Varnish is a reverse HTTP proxy or web accelerator. Once configured on the clone server, varnish will redirect any web requests for /wp-admin or /wp-login to the master server. This ensures all admin modifications are performed on the master server. Once such a modification occurs lsyncd will replicate the change to the clone server. Pretty cool, right? It's starting to come together!
If you are not currently logged into your clone server, do so with the ssh command. Insert the IP address for your clone server where applicable.
ssh root@your.clone.public.ip.address
First you need to use apt-get to install varnish.
aptitude install -y varnish
You will be editing the varnish config file so save the original file as a back up in case issues arise.
mv /etc/varnish/default.vcl /etc/varnish/default.vcl.backup
Now let's create our default.vcl file using the following shell script.

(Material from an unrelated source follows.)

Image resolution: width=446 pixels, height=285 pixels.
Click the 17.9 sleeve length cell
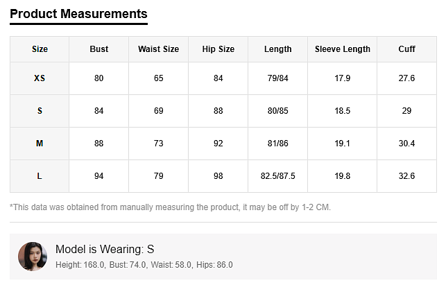(x=342, y=78)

cat << EOF > /etc/varnish/default.vcl backend default { .host = "127.0.0.1"; .port = "8080"; } backend master { .host = "your.master.private.ip.address"; .port = "80"; } sub vcl_recv { if (!req.http.X-Forwarded-For) { set req.http.X-Forwarded-For = client.ip; } if (req.restarts > 0 || req.url ~ "wp-(admin|login)" || req.http.Content-Type ~ "multipart/form-data") { set req.backend = master; return(pass); } } sub vcl_fetch { if (beresp.status == 404 && req.restarts == 0) { return(restart); } } EOF
Notice we replace the .host parameter with the private IP address of your master server.

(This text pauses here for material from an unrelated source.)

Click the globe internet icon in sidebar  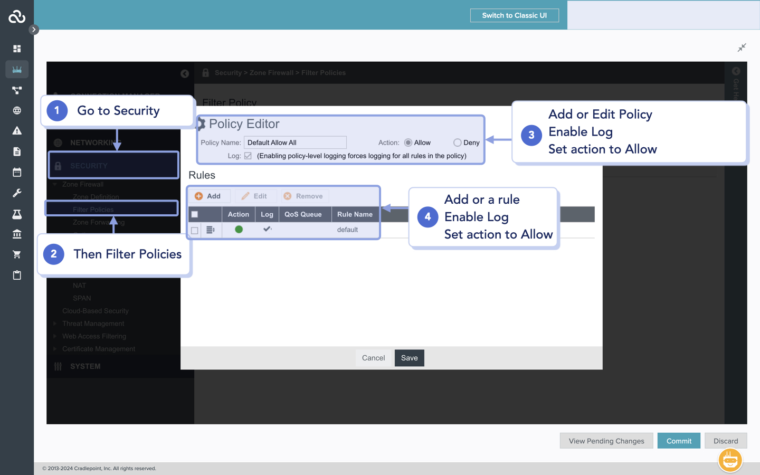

One slight configuration will need to take place in the default varnish settings before you are ready to start the service. We need to set the DAEMON_OPTS section of /etc/default/varnishto listen to port 80 by swapping out 6081 with 80. Let's use another shell script to handle that automatically.

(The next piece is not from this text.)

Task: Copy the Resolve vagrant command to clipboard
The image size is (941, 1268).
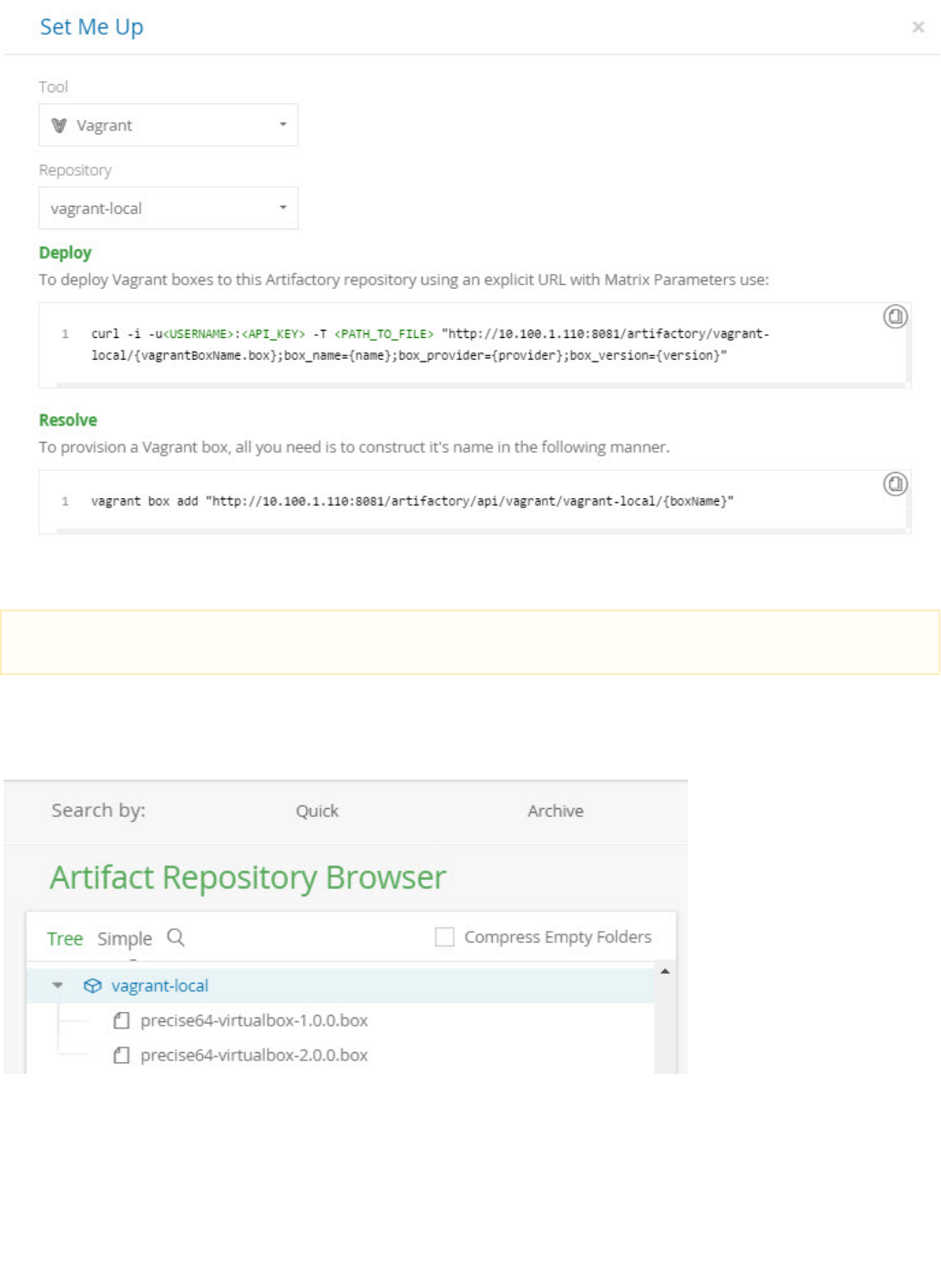Action: [895, 485]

perl -pi -e 's/6081/80/;' /etc/default/varnish
Now, because we have varnish on our Clone server listening to port 80, we need to set apache to listen on port 8080. Create backups of the files in question.
cp /etc/apache2/ports.conf /etc/apache2/ports.conf.bak$(date "+_%Y%m%d") cp /etc/apache2/sites-enabled/000-default /etc/apache2/sites-enabled/000-default.back$(date "+_%Y%m%d")
Switch out the port with the following sed scripts.
sed -i 's/Listen 80/Listen 8080/g' /etc/apache2/ports.conf sed -i 's/NameVirtualHost \*:80/NameVirtualHost \*:8080/g' /etc/apache2/ports.conf sed -i 's/VirtualHost \*:80/VirtualHost \*:8080/g' /etc/apache2/sites-enabled/000-default
Restart the apache2 service and start the varnish service. Once this is done you are ready to test.